Compito. Trascrivi per intero, parola per parola, il brano sulla liberalità e sugli atti gratuiti, senza alcuna modifica.

++++ Brano

La prospettiva dell'interesse perseguito consente quel duplice regolamento di confini della categoria della liberalità, che ne individua, per così dire, i due archi di orizzonte.

a) Da un lato, essa coglie la distinzione tra liberalità ed atti gratuiti non liberali, in ragione della natura economica dell'interesse che nei secondi sorregge l'attribuzione senza corrispettivo.

Si sono già ricordati i casi del mecenatismo, dei premi alla clientela, delle operazioni gratuite, poste in essere dalle società in favore del gruppo al quale appartengono: tutte ipotesi cui la giurisprudenza nega natura liberale, in base alla presenza di un interesse economico [nota 30]. Per la stessa ragione, quella qualifica viene esclusa negli atti di adempimento traslativo, effettuati solvendi causa, o nelle attribuzioni sorrette da una causa di garanzia (si pensi all'ipoteca su beni personali concessa dal socio all'ente erogatore del finanziamento in favore della società) [nota 31].

Questione più delicata è quella relativa alla possibilità di riconoscere, nei contratti gratuiti (sia tipici, sia, per chi li ammetta, atipici), il profilo dell'arricchimento: si afferma, così, che fattispecie tipiche, quali il comodato, il mandato il trasporto e il deposito gratuiti, la prestazione d'opera gratuita, la fideiussione gratuita, il mutuo senza interessi, non sarebbero idonee a procurare, al beneficiario della prestazione, un arricchimento corrispondente a un simmetrico depauperamento patrimoniale dell'autore di essa [nota 32].

++++++++
++++ Estratto dei dati

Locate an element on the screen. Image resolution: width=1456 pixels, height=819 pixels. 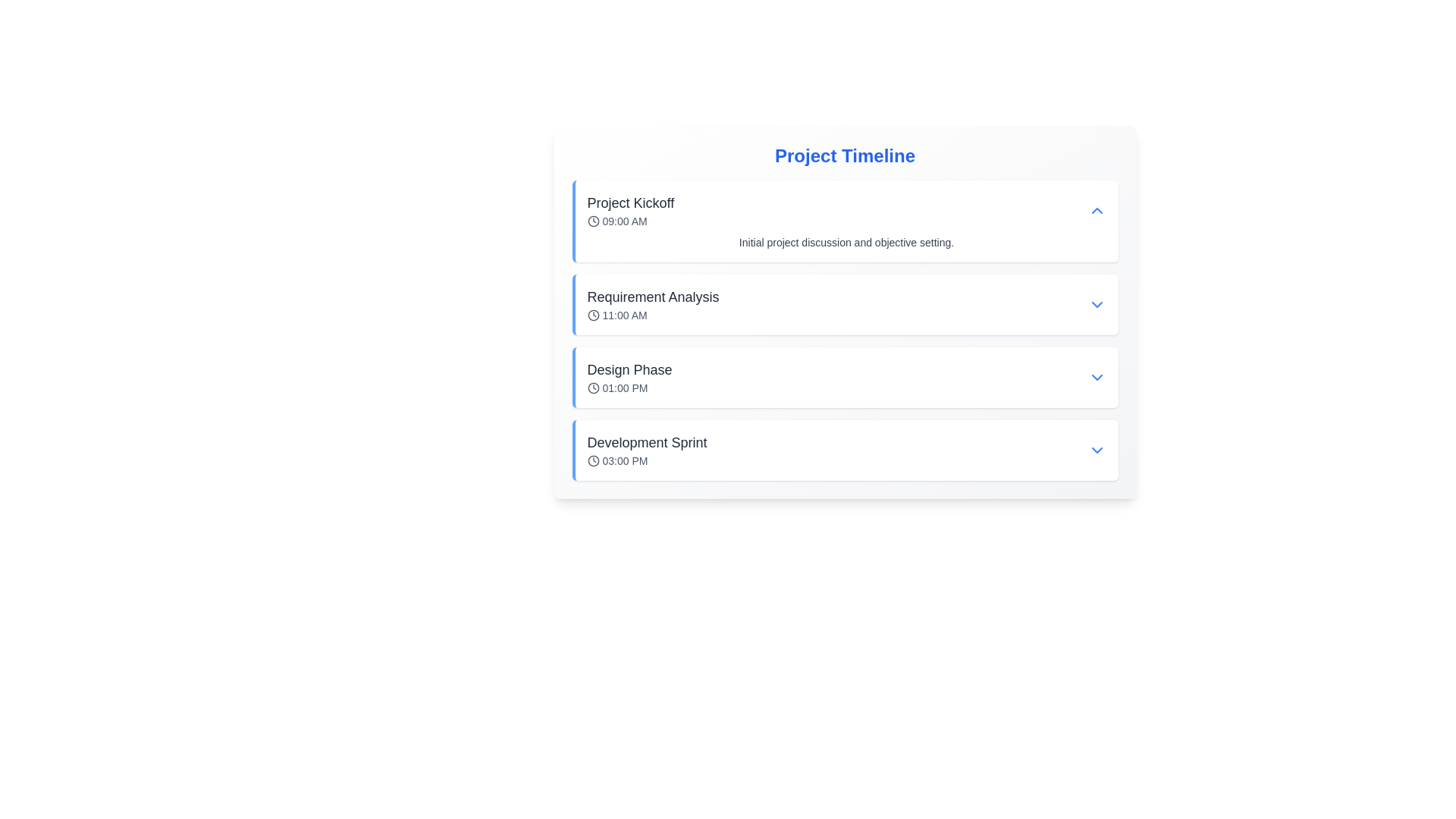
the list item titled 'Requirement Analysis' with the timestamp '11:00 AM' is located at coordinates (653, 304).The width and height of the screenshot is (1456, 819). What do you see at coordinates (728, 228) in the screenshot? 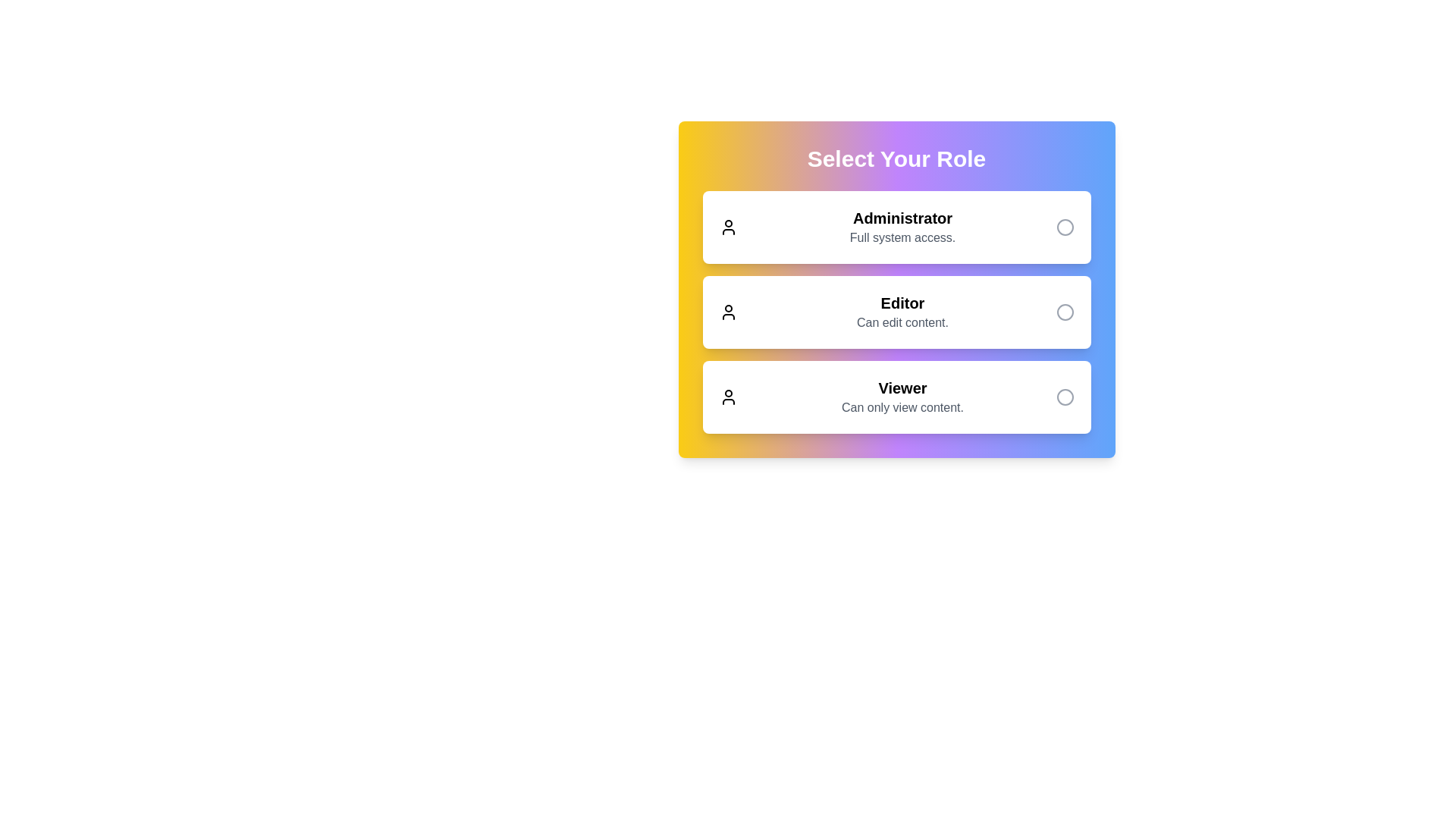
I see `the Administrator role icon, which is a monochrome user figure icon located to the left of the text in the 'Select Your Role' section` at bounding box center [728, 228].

++++++++

Risultato atteso.
La prospettiva dell'interesse perseguito consente quel duplice regolamento di confini della categoria della liberalità, che ne individua, per così dire, i due archi di orizzonte.

a) Da un lato, essa coglie la distinzione tra liberalità ed atti gratuiti non liberali, in ragione della natura economica dell'interesse che nei secondi sorregge l'attribuzione senza corrispettivo.

Si sono già ricordati i casi del mecenatismo, dei premi alla clientela, delle operazioni gratuite, poste in essere dalle società in favore del gruppo al quale appartengono: tutte ipotesi cui la giurisprudenza nega natura liberale, in base alla presenza di un interesse economico [nota 30]. Per la stessa ragione, quella qualifica viene esclusa negli atti di adempimento traslativo, effettuati solvendi causa, o nelle attribuzioni sorrette da una causa di garanzia (si pensi all'ipoteca su beni personali concessa dal socio all'ente erogatore del finanziamento in favore della società) [nota 31].

Questione più delicata è quella relativa alla possibilità di riconoscere, nei contratti gratuiti (sia tipici, sia, per chi li ammetta, atipici), il profilo dell'arricchimento: si afferma, così, che fattispecie tipiche, quali il comodato, il mandato il trasporto e il deposito gratuiti, la prestazione d'opera gratuita, la fideiussione gratuita, il mutuo senza interessi, non sarebbero idonee a procurare, al beneficiario della prestazione, un arricchimento corrispondente a un simmetrico depauperamento patrimoniale dell'autore di essa [nota 32].